The new £5.4 billion cash boost for NHS England is the easy bit of a very tricky situation for the health service and the politicians trying to work out how to deal with it. As Health Secretary Sajid Javid made clear on Monday, while the money will help deal with the backlog in treatment caused by the pandemic, it won’t do so immediately. He said that waiting lists would go up before they started to go down because people are still coming forward for treatment. Javid has been pitch-rolling for a dreadful winter ever since he took on the job, warning almost immediately that waiting lists could reach 13 million. Currently there are over five million people needing operations and other NHS services.

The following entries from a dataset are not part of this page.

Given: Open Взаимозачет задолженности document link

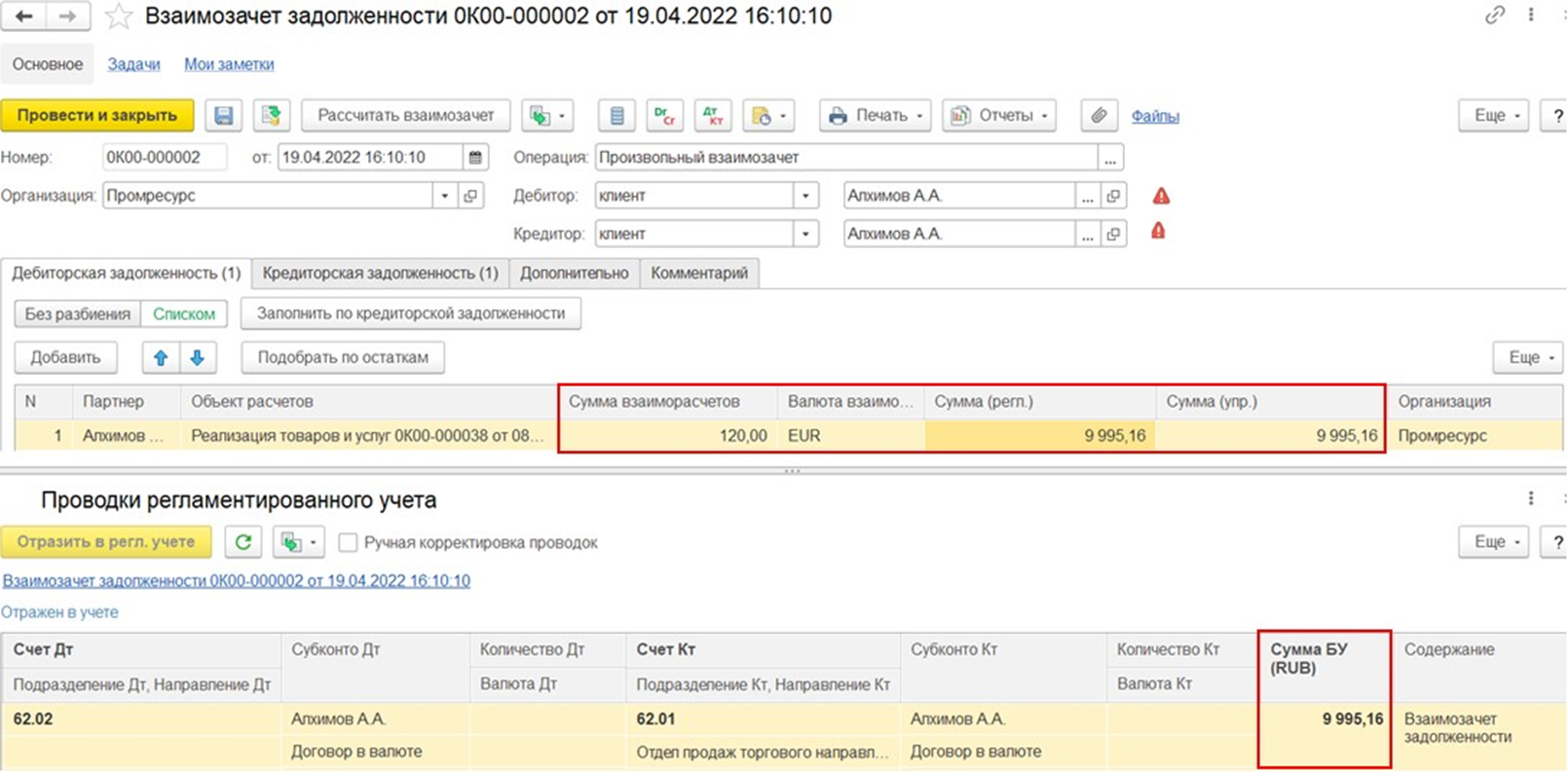Looking at the screenshot, I should coord(236,581).
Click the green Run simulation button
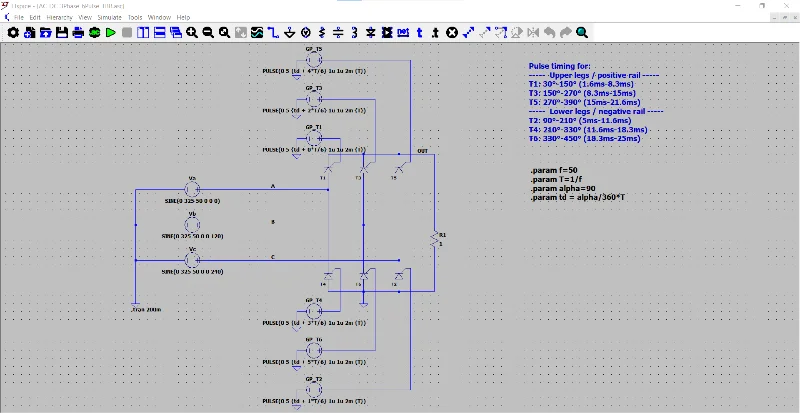Screen dimensions: 800x413 tap(110, 33)
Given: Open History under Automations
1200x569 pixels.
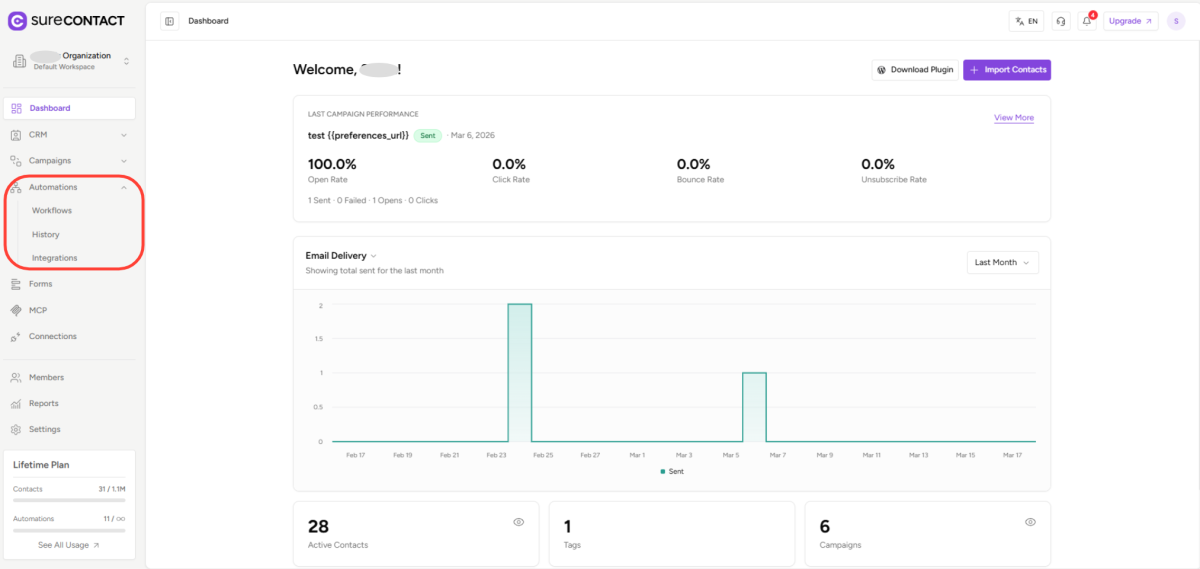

The Treasury is, true to form, anxious that the health service doesn’t just take the money without it appearing to touch the sides
This new money also only covers the period up to April 2022. What trusts are much more concerned about — and what’s been keeping the Treasury and Department of Health and Social Care locked in talks — is the year after that. NHS Providers has said the health service needs £10 billion next year to be able to tackle the backlog while still dealing with the effects of Covid — both in terms of cases and infection control measures which take beds and staff out of action while demand is still high.
The Treasury is, true to form, anxious that the health service doesn’t just take the money without it appearing to touch the sides. There is dark talk of the need for efficiencies that have been long promised. But it’s hard to see how trusts can realistically operate at their most efficient when staff are having to self-isolate and spend more time between patients as they don and doff PPE. What’s more, the NHS England has lost around 7,000 beds during the pandemic.
The NHS is already having a summer crisis of record-breaking demand which, as I explained here, is making it very hard for staff to get through the backlog, despite their best efforts. It seems to be widely accepted by Tory MPs who’ve got a decent grasp of health matters that the winter is therefore going to be unavoidably grim. The extra money isn’t going to make an enormous amount of difference to that. The workforce shortages that were already visible from space before Covid will take years to solve, not weeks. At least trusts now have the certainty of being able to spend money on hiring those who are available. But it is going to be an extremely difficult winter, with a lot of very upsetting stories about long waits outside A&E departments as well as on lists for treatment. People are going to be sicker when they have their operations, some to the extent that they will have to live with greater disability or indeed face a worse prognosis. There’s been a lot going on politically recently and the NHS summer crisis hasn’t made the headlines as much as a result. But even with this feel-good cash boost, the NHS is soon going to end up on the front pages for all the wrong reasons.